S'agissant de l'énergie solaire, elle pourrait être produite selon différents procédés : soit avec des panneaux solaires PV centralisés (dont l'énergie produite est ensuite redistribuée via le réseau national) ou décentralisés (utilisés directement par ses bénéficiaires) ; mais aussi via l'installation de chauffe-eau solaires ou encore à travers la mise en place d'une centrale solaire thermique à concentration (qui concentre les rayons du soleil à l'aide de miroirs). Outre les 3 mégawatts (MW) déjà produits via la mise en place de trois parcs solaires – sur le fleuve de Beyrouth, à Zahrani et à Choukine – entre 2015 et 2020, le ministre a annoncé le lancement d'un appel d'offres pour la production de plus de 120 MW d'électricité à travers la construction de parcs solaires (voir encadré).

Concernant l'hydraulique, le plan propose la réhabilitation des cinq centrales hydrauliques préexistantes, la construction de nouvelles centrales, ainsi que la mise en place de microcentrales hydrauliques. Ces investissements permettront à terme de fournir 331 MW d'électricité supplémentaires d'ici à 2020. « Nous avons demandé à l'Office des eaux de Beyrouth et du Mont-Liban d'avancer dans le dossier de réhabilitation de la centrale hydraulique de Jeïta », a mentionné le ministre lors de sa conférence de presse.
Quant à l'éolien, le ministre a ajouté : « Le dossier concernant l'énergie éolienne devrait être transmis dès la mi-février au Conseil des ministres, qui émettra trois licences de production d'environ 200 MW », a-t-il indiqué. « Nous espérons que ces projets seront réalisés avant la fin 2017 », a-t-il encore déclaré.
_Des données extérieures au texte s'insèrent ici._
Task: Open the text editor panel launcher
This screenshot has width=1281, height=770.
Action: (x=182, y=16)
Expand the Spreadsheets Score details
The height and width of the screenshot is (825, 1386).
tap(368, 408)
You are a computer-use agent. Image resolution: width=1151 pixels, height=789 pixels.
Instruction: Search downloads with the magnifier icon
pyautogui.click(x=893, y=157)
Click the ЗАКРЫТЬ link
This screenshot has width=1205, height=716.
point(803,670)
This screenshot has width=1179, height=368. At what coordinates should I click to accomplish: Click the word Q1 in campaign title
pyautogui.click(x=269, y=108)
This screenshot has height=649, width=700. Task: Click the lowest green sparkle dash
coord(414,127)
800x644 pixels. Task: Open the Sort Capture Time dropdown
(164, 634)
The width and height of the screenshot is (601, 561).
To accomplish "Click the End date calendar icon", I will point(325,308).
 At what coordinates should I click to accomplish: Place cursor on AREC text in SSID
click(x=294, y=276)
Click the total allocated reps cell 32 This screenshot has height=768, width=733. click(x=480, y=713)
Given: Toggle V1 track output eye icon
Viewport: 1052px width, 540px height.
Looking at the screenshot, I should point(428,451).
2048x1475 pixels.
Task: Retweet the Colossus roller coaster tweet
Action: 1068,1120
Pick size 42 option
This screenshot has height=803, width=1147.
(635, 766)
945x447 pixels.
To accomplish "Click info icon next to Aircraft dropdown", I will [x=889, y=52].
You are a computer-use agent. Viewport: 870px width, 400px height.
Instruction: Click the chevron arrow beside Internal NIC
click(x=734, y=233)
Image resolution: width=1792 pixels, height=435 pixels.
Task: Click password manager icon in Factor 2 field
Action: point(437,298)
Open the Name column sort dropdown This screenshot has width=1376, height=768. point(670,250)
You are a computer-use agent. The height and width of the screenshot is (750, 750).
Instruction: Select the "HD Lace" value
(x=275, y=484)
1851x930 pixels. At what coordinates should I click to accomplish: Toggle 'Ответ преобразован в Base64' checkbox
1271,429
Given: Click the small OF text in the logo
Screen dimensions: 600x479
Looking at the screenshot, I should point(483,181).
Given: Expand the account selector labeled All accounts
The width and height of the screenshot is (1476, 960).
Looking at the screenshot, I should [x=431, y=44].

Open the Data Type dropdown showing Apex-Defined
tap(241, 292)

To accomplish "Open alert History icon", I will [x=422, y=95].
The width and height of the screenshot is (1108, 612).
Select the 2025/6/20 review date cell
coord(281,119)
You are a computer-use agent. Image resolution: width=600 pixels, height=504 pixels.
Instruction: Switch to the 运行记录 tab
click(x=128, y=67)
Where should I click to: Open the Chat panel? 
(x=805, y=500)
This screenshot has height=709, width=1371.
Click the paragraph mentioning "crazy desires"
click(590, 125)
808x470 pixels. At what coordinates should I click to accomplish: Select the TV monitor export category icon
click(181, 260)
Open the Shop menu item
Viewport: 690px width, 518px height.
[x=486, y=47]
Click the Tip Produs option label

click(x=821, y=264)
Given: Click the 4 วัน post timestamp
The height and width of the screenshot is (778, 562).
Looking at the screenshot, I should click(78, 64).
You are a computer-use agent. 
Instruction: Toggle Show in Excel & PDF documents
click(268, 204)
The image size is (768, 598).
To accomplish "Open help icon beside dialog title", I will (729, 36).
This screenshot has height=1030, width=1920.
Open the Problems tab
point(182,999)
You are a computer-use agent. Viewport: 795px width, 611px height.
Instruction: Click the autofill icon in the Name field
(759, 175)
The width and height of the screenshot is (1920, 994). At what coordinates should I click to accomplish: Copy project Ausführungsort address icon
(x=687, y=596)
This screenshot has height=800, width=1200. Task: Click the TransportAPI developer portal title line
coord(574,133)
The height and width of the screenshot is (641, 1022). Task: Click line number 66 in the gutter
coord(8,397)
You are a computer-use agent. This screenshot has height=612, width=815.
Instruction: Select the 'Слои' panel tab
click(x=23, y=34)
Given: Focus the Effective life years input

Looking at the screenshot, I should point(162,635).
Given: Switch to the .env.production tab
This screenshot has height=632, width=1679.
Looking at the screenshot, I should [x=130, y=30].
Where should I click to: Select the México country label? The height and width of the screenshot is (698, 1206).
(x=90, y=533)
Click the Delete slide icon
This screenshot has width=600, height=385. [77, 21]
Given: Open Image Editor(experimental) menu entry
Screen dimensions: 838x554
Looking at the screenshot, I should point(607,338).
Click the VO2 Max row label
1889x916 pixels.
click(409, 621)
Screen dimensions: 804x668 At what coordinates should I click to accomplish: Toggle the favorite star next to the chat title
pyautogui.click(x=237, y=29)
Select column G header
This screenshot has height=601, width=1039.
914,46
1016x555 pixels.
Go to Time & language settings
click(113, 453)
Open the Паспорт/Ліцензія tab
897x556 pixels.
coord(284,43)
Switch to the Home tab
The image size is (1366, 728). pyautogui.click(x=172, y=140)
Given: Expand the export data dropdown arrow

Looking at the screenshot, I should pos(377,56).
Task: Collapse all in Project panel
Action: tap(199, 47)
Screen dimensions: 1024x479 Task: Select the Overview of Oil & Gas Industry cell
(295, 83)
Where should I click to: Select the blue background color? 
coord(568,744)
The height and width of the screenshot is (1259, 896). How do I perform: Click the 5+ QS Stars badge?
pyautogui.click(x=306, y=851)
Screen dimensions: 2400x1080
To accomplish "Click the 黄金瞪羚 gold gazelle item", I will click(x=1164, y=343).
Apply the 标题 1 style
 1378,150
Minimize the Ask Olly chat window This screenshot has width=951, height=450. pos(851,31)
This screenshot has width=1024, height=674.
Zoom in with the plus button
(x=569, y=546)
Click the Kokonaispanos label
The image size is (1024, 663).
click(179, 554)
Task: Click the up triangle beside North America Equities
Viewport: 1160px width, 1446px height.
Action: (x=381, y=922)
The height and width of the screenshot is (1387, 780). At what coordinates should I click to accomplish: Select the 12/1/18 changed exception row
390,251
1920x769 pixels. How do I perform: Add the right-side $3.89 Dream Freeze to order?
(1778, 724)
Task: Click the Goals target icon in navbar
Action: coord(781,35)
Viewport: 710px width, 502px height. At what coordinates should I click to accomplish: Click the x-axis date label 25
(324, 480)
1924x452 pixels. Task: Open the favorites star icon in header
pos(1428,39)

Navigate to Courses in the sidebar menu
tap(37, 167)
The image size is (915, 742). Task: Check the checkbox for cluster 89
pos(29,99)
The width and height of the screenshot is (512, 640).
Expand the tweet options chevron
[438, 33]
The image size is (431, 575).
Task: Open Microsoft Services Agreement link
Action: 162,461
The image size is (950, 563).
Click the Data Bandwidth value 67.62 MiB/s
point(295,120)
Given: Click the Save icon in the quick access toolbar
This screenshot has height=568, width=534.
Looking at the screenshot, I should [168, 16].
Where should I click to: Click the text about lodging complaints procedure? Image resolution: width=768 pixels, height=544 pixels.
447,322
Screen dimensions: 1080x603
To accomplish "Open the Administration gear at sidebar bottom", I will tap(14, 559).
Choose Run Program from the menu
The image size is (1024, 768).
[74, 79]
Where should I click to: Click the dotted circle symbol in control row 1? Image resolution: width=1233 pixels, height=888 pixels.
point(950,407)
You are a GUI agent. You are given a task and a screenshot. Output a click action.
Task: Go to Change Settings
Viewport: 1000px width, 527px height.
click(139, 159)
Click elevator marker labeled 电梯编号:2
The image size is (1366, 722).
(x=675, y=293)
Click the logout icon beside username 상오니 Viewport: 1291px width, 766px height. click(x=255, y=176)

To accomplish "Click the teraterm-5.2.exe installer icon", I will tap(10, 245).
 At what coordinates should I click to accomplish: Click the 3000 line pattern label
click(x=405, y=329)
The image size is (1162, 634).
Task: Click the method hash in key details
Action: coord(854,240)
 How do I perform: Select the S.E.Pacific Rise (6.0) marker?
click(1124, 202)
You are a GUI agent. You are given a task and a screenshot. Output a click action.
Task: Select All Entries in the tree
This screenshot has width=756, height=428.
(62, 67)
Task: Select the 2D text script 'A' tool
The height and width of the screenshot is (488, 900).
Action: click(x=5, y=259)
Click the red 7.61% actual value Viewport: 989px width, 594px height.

Pour y parvenir dans le contexte de monopole de production détenu par Électricité du Liban, le ministre Abi Khalil a rappelé que cette production d'énergie renouvelable nécessitait de s'appuyer sur le mécanisme législatif mis en place par la loi 288 du 30 avril 2014. Le texte permet au Conseil des ministres d'octroyer des licences de production d'électricité au secteur privé sur une période de deux ans. Le mécanisme fut renouvelé à travers l'adoption de la loi 54 en octobre 2015, pour une durée allant jusqu'à avril 2018.